Homology groups in Markush structures
Currently JChem enables the searching of Markush structures containing homology groups only with specific molecule queries (with no query features). Homology groups are supported on the target and on the query side the latter only for non-markush targets. Properties can also be specified for the groups.
Read the user's guide about homology groups and property editing in MarvinSketch.
Contents
Definition of the groups
The homology groups in Markush structures are represented by pseudo atoms labeled with the common chemical annotation of the groups. Most groups have alias names which allow shorter names. The names are case insensitive, spaces might be inserted. The pseudo atoms can be most easily drawn in Marvin Sketch using the Homology Groups template group.
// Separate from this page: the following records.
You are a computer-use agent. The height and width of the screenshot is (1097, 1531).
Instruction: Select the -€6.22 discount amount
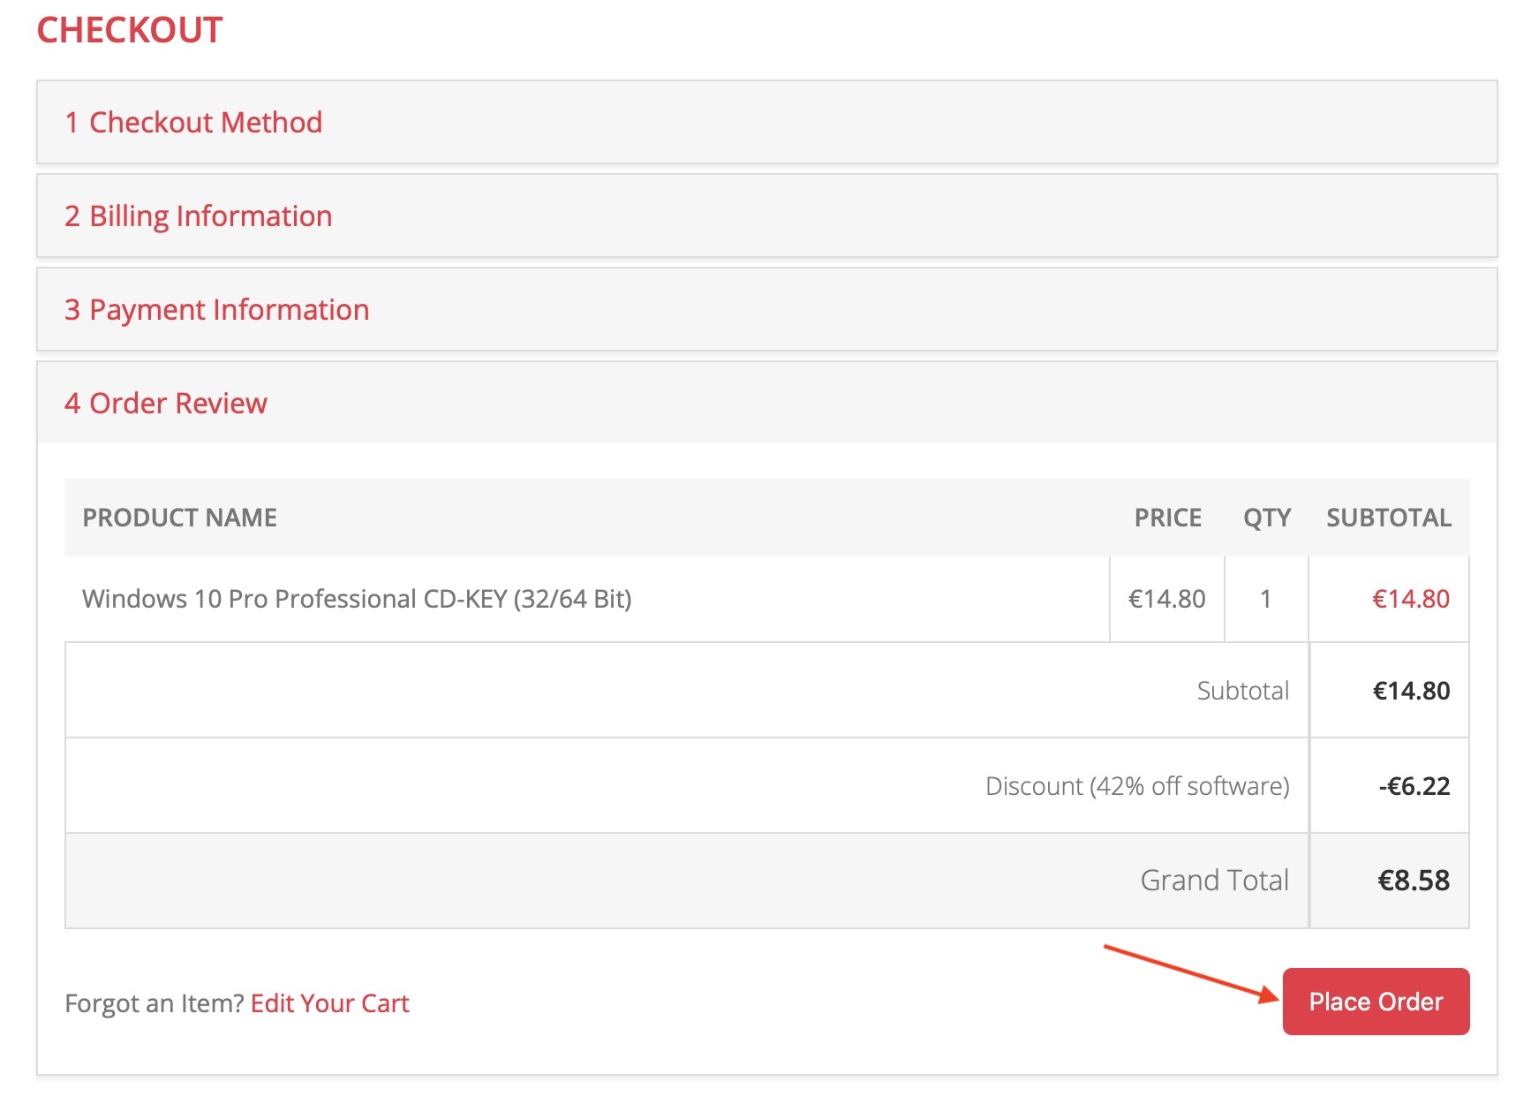coord(1414,786)
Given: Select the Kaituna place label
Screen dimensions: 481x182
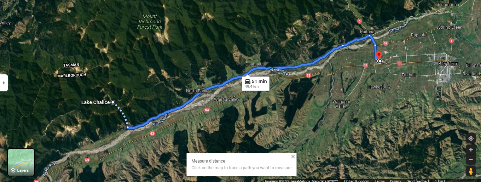Looking at the screenshot, I should [367, 32].
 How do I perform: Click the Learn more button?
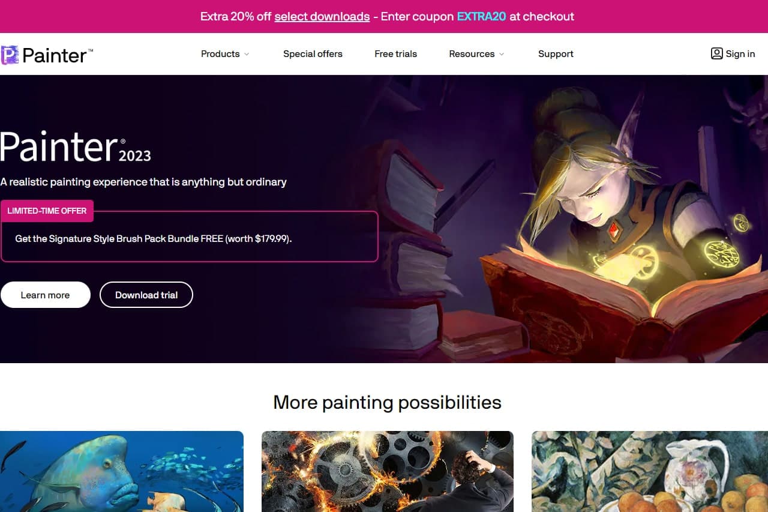click(x=45, y=295)

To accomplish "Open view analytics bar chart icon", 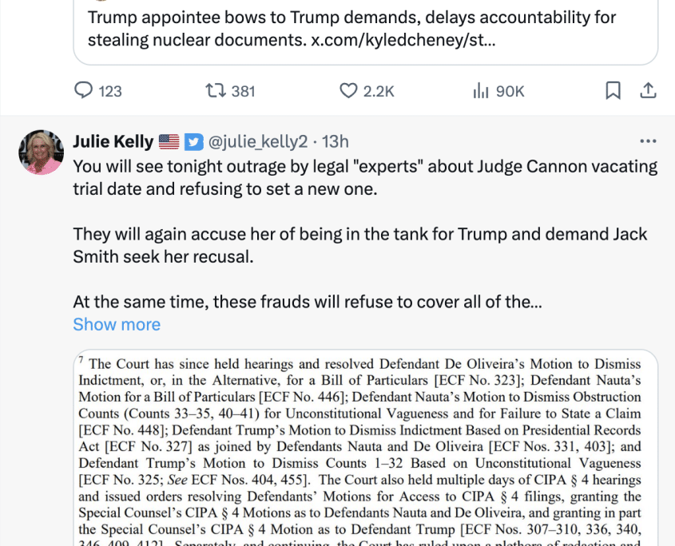I will click(480, 91).
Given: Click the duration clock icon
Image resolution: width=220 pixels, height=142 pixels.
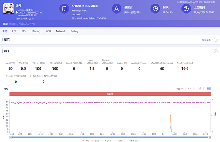Looking at the screenshot, I should click(x=155, y=8).
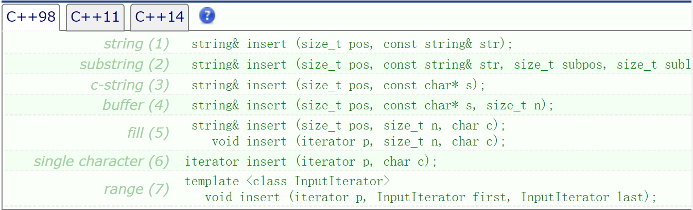The image size is (693, 210).
Task: Switch to the C++11 tab
Action: point(95,17)
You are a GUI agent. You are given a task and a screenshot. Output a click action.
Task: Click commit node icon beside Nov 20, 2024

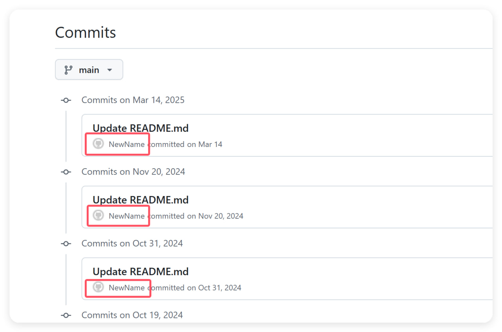(66, 172)
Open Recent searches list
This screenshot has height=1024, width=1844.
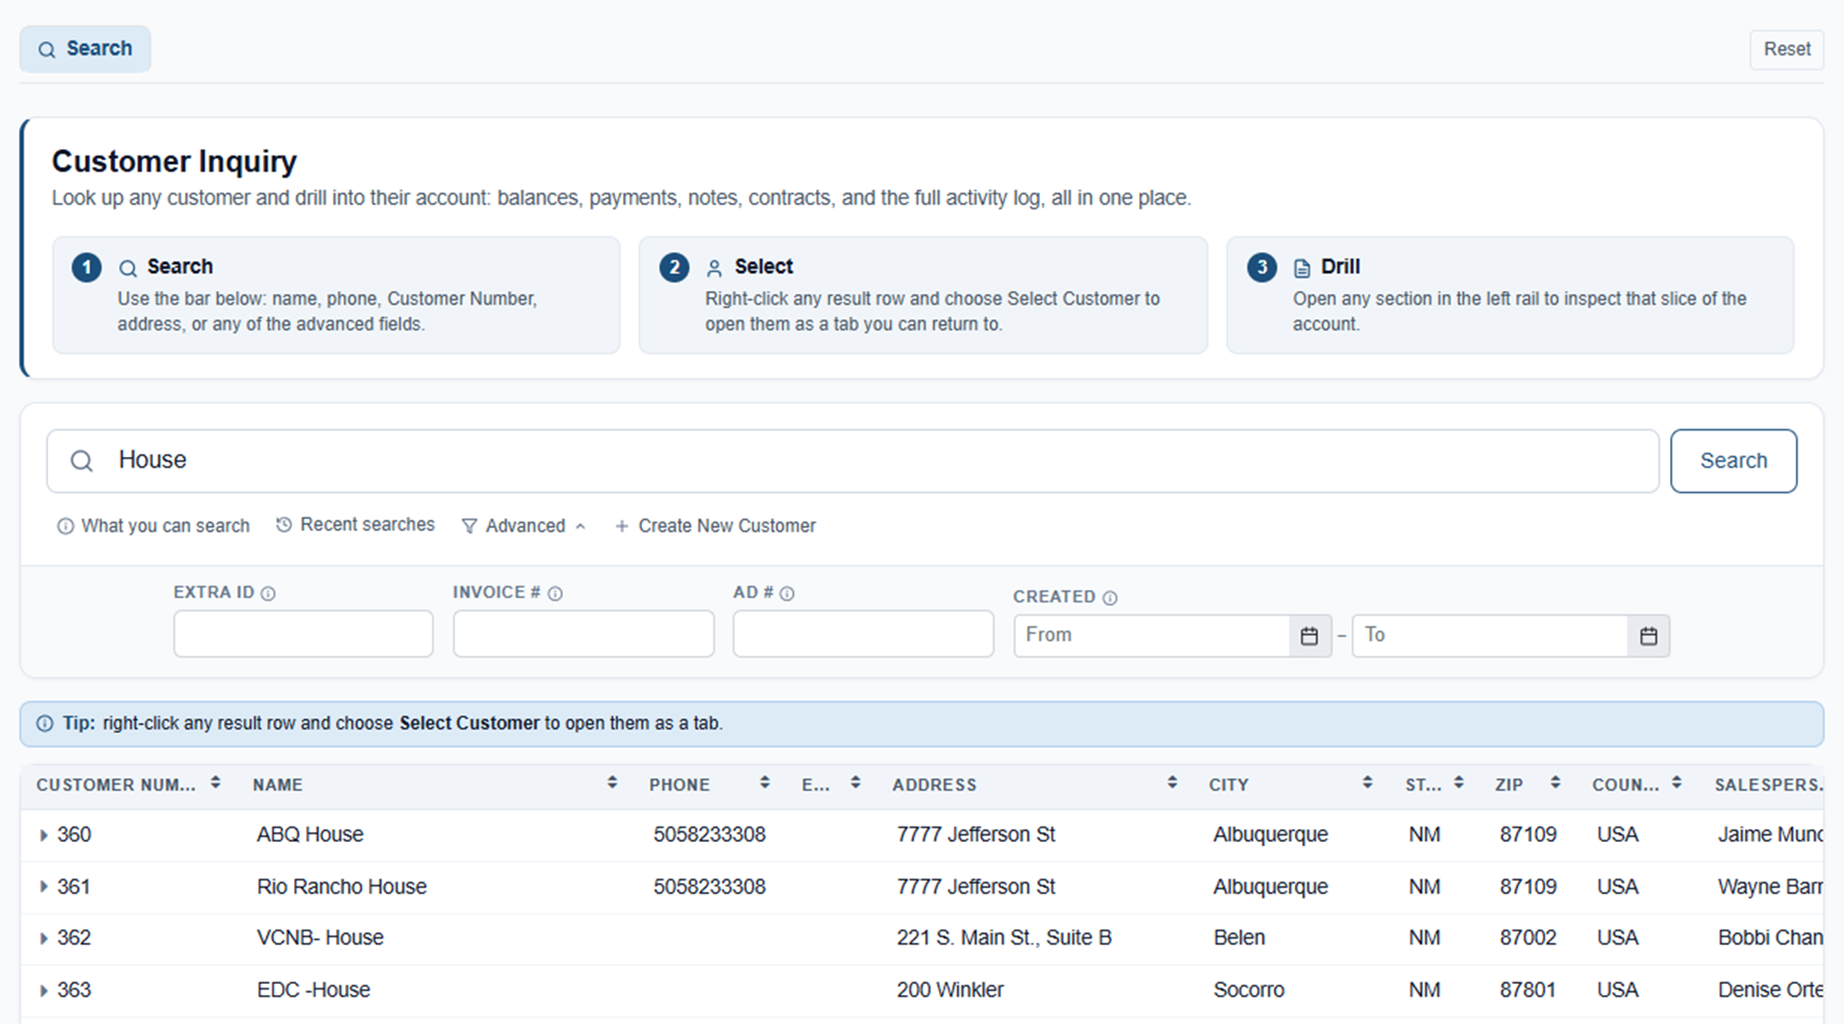pyautogui.click(x=355, y=525)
There are two major types of homology groups regarding their way of definition:- Built-in groups are defined by specific structural properties of the group. These groups are not enumerated during searching, but the query structure is recognized as fulfilling the requirements for such a structure. The possible number of covered structures is usually infinite, unless the number of atoms is limited. Examples of built-in groups are alkyl, aryl, heterocycle, etc.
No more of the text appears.